You are viewing a plain text version of this content. The canonical link for it is here.

Posted to common-dev@hadoop.apache.org by "Amar Kamat (JIRA)" <ji...@apache.org> on 2008/11/17 08:48:46 UTC

[jira] Created: (HADOOP-4670) Improve the way job history files are managed

Improve the way job history files are managed
---------------------------------------------

                 Key: HADOOP-4670
                 URL: https://issues.apache.org/jira/browse/HADOOP-4670
             Project: Hadoop Core
          Issue Type: Improvement
          Components: mapred
    Affects Versions: 0.20.0
            Reporter: Amar Kamat
             Fix For: 0.20.0


Today all the jobhistory files are dumped in one _job-history_ folder. This can cause problems when there is a need to search the history folder (job-recovery etc). It would be nice if we group all the jobs under a _user_ folder. So all the jobs for user _amar_ will go in _history-folder/amar/_. Jobs can be categorized using various features like _jobid, date, jobname_ etc but using _username_ will make the search much more efficient and also will not result into namespace explosion. 

-- 
This message is automatically generated by JIRA.
-
You can reply to this email to add a comment to the issue online.

[jira] Assigned: (HADOOP-4670) Improve the way job history files are managed

Posted by "Amar Kamat (JIRA)" <ji...@apache.org>.

     [ https://issues.apache.org/jira/browse/HADOOP-4670?page=com.atlassian.jira.plugin.system.issuetabpanels:all-tabpanel ]

Amar Kamat reassigned HADOOP-4670:
----------------------------------

    Assignee: Amar Kamat

> Improve the way job history files are managed
> ---------------------------------------------
>
>                 Key: HADOOP-4670
>                 URL: https://issues.apache.org/jira/browse/HADOOP-4670
>             Project: Hadoop Core
>          Issue Type: Improvement
>          Components: mapred
>    Affects Versions: 0.20.0
>            Reporter: Amar Kamat
>            Assignee: Amar Kamat
>             Fix For: 0.20.0
>
>
> Today all the jobhistory files are dumped in one _job-history_ folder.
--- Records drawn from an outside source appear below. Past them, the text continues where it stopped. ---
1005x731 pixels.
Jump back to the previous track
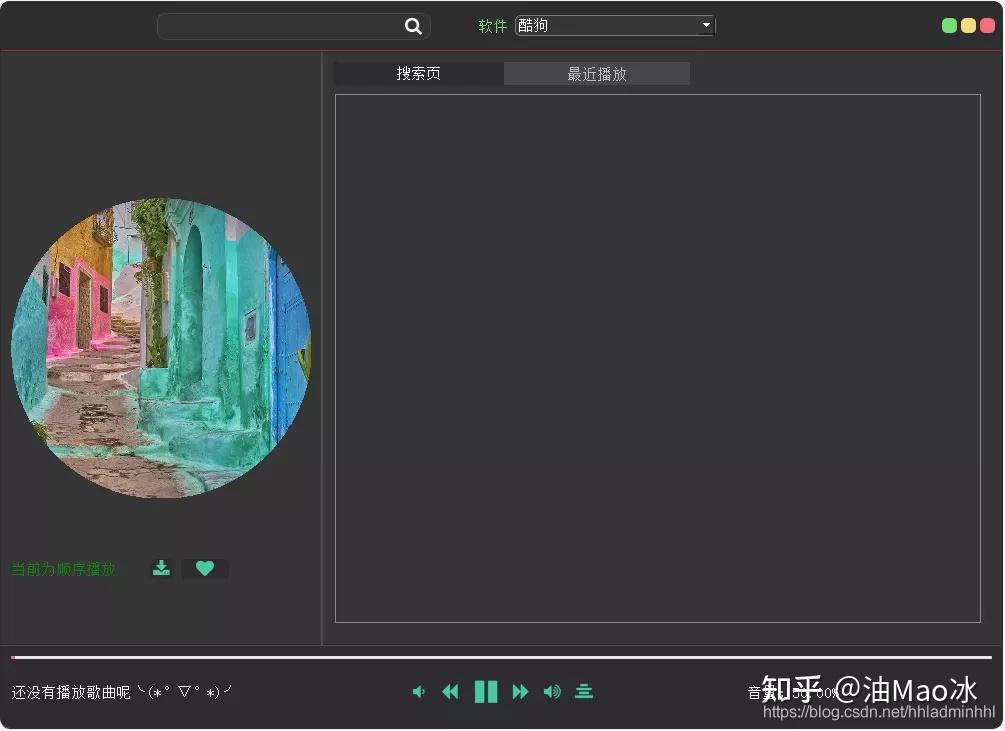click(450, 691)
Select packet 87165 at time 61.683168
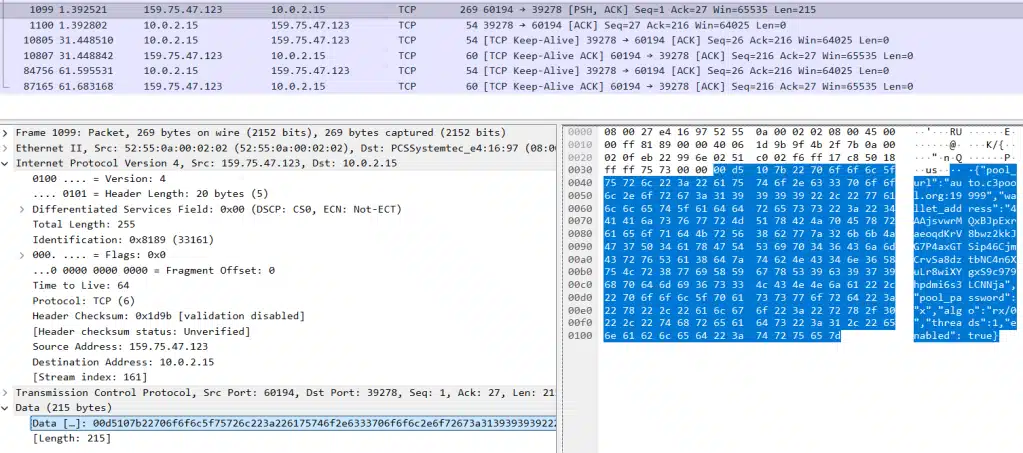1023x453 pixels. coord(300,87)
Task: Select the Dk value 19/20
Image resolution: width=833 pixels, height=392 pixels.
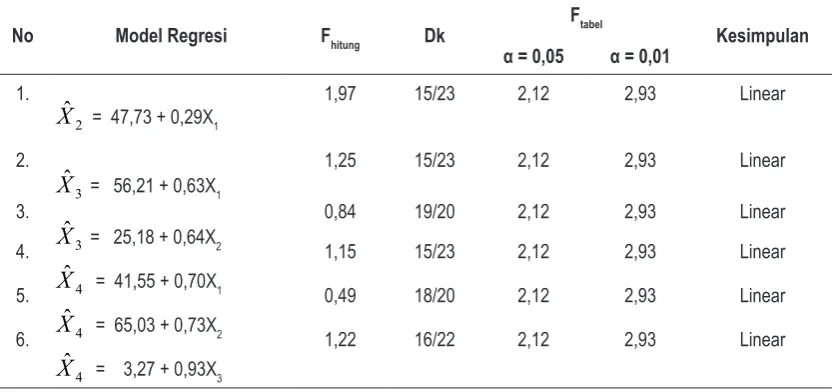Action: click(435, 211)
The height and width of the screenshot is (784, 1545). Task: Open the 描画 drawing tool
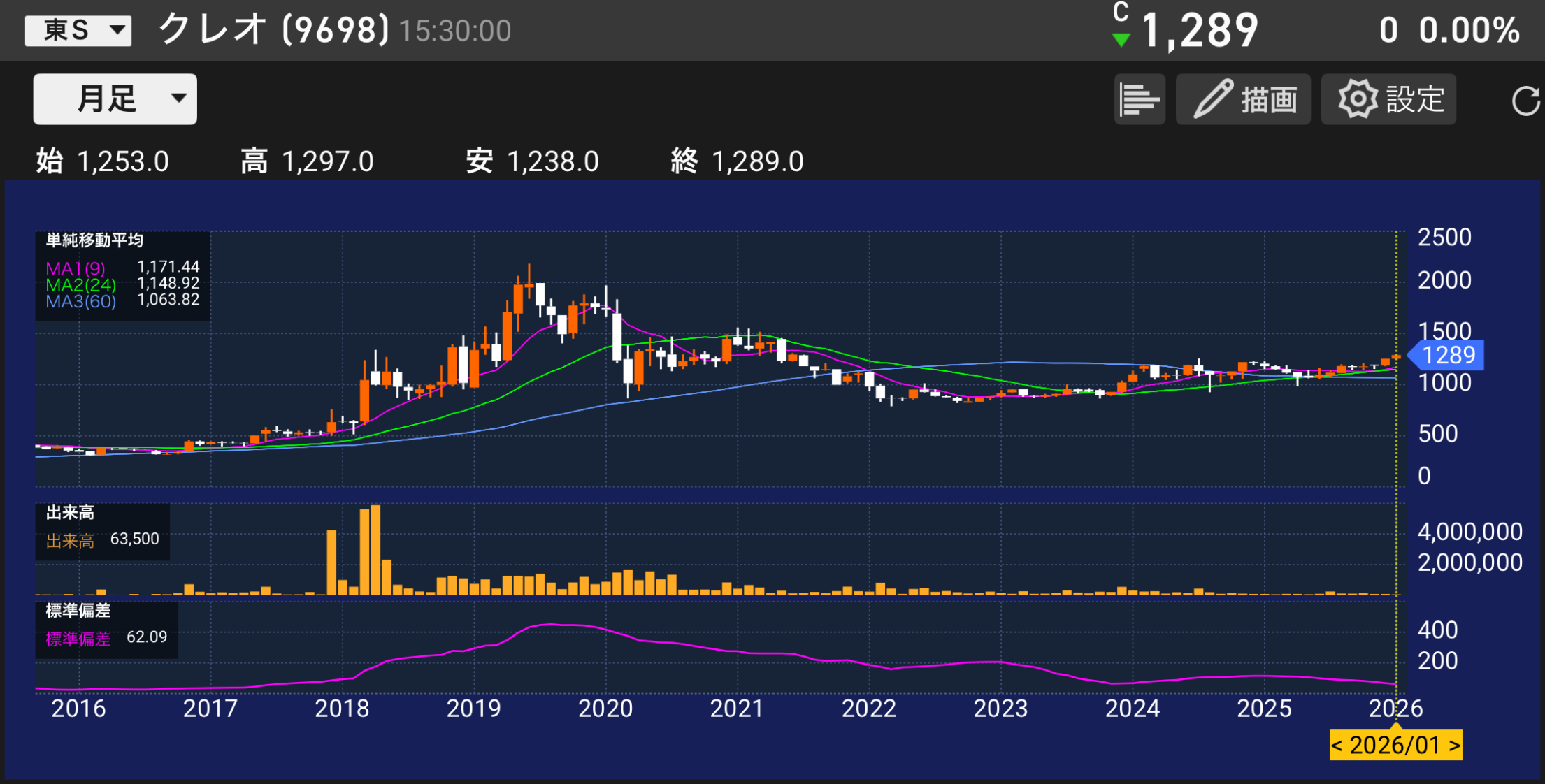[x=1243, y=99]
This can cause problems when there is a need to search the history folder (job-recovery etc). It would be nice if we group all the jobs under a _user_ folder. So all the jobs for user _amar_ will go in _history-folder/amar/_. Jobs can be categorized using various features like _jobid, date, jobname_ etc but using _username_ will make the search much more efficient and also will not result into namespace explosion. 

-- 
This message is automatically generated by JIRA.
-
You can reply to this email to add a comment to the issue online.

[jira] Commented: (HADOOP-4670) Improve the way job history files are managed

Posted by "Amar Kamat (JIRA)" <ji...@apache.org>.
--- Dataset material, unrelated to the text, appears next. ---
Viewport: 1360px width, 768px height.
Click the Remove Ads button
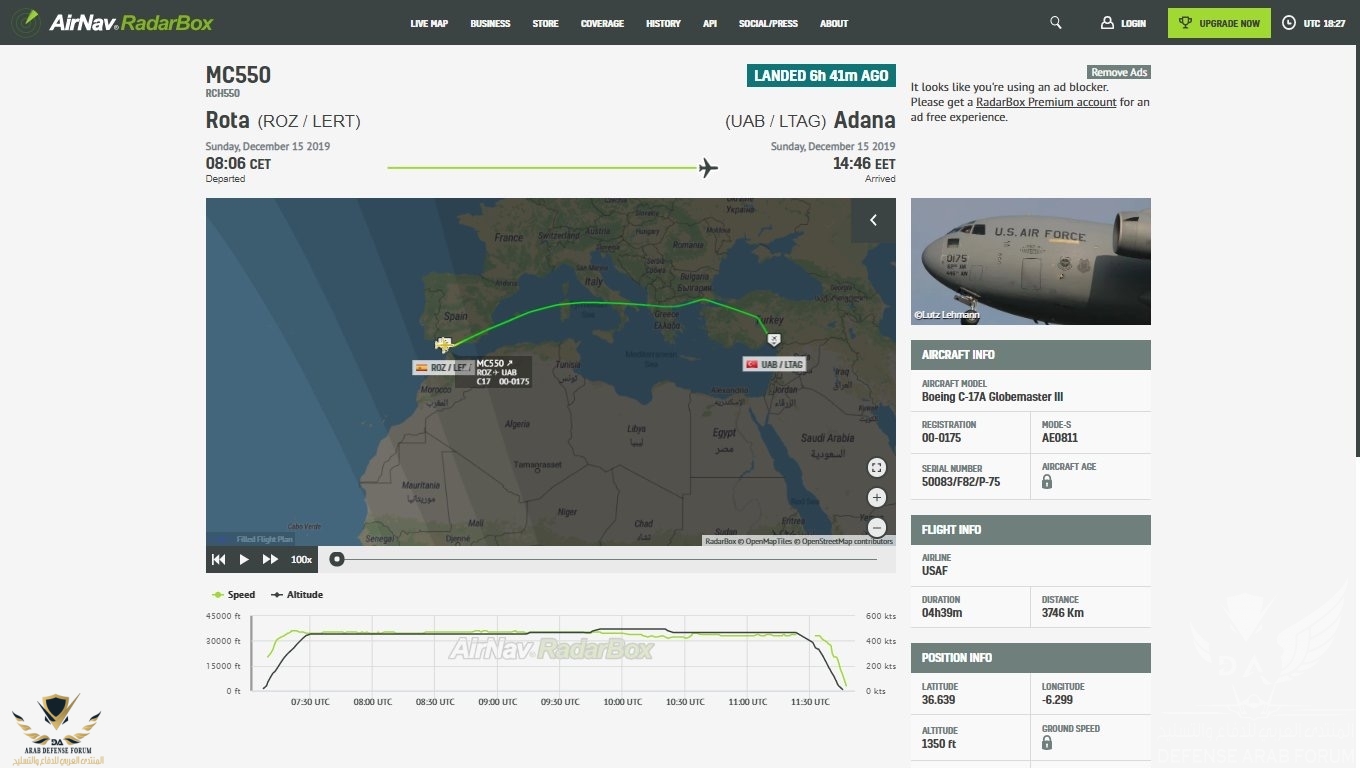tap(1118, 72)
    [ https://issues.apache.org/jira/browse/HADOOP-4670?page=com.atlassian.jira.plugin.system.issuetabpanels:comment-tabpanel&focusedCommentId=12678270#action_12678270 ] 

Amar Kamat commented on HADOOP-4670:
------------------------------------

I had an offline discussion with Devaraj, Hemanth and Sharad. Seems like the following structure should solve this issue :
# old history files : path-to-job-history/
# history files for jobtracker on host hostname: path-to-job-history/hostname
# history files for user username using jobtracker running on hostname: path-to-job-history/hostname/username
# job history file format : <start-time>_<jobid>_<jobname>

Structuring it further on year, month and day might prove useful but for now it looks like a premature step. If needed we can add it later. So users who submit job at very high rate will be affected as compared to users that submit jobs less frequently. Searching will be easier per-user.

Future steps :
1) Add date level info in structuring or atleast display
2) Add indexing info for faster access/display
3) Provide various view like recent ones, sort by day/week/month/year, jobname (sorting and structuring) etc.
4) Secure access
5) Faster access and analysis (involves changes/tweaks to JobHistory and parsing).

Thoughts?

> Improve the way job history files are managed
> ---------------------------------------------
>
>                 Key: HADOOP-4670
>                 URL: https://issues.apache.org/jira/browse/HADOOP-4670
>             Project: Hadoop Core
>          Issue Type: Improvement
>          Components: mapred
>    Affects Versions: 0.20.0
>            Reporter: Amar Kamat
>            Assignee: Amar Kamat
>
> Today all the jobhistory files are dumped in one _job-history_ folder. This can cause problems when there is a need to search the history folder (job-recovery etc). It would be nice if we group all the jobs under a _user_ folder. So all the jobs for user _amar_ will go in _history-folder/amar/_. Jobs can be categorized using various features like _jobid, date, jobname_ etc but using _username_ will make the search much more efficient and also will not result into namespace explosion. 

-- 
This message is automatically generated by JIRA.
-
You can reply to this email to add a comment to the issue online.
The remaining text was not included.